Like other contemporary fan edits, Star Wars Despecialized uses BitTorrent as its primary distribution mechanism. YouTube has proved to be a poor method of distribution for Despecialized because the site employs complex software to prohibit copyright-infringing uploads. Information about how to obtain the Torrent files needed to initiate a download via BitTorrent is disseminated in speakeasy fashion. You have to know where to look, and Harmy makes this explicit on his YouTube page. Using BitTorrent to distribute the Despecialized edits is rather like using Napster to distribute music in the last years of the twentieth century. The production of Despecialized goes against George Lucas’ stated vision for his films. Dissemination of Despecialized goes against the economic interest of Lucasfilm.

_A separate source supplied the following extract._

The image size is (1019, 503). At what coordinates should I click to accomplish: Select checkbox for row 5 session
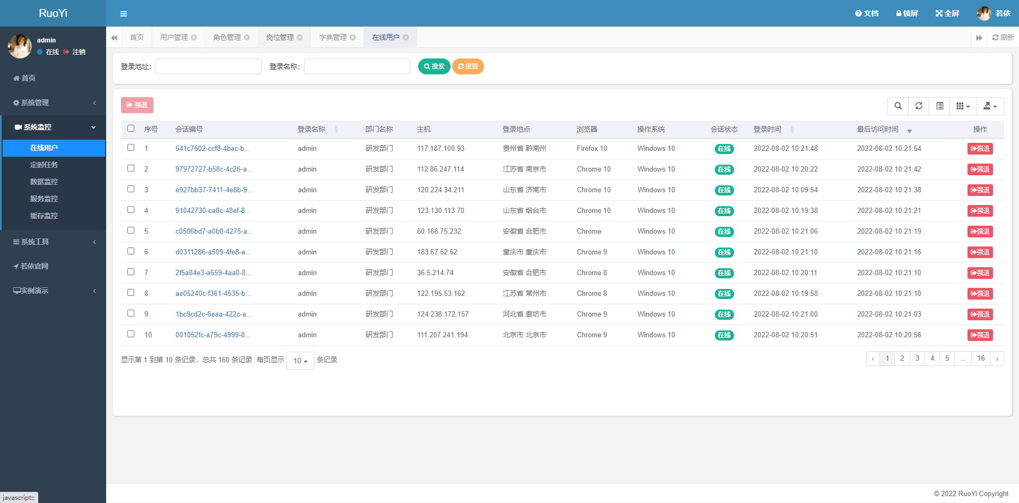pos(131,231)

This dissemination of fan edits is not always passively accepted by the creators of the original content. BitTorrent, a common distribution mechanism for fan edits, has been seen as a threat to Hollywood’s bottom line for years. Video fan edits were, up until 2008, cataloged on a website called Fanedit.org. The website contained direct download links to video files as well as Torrent files that would allow the user to download video files via BitTorrent software. In 2008 the site was forced to concede to a copyright infringement claim made by the Motion Picture Association of America under the Digital Millennium Copyright Act and take down these direct download links and Torrent files.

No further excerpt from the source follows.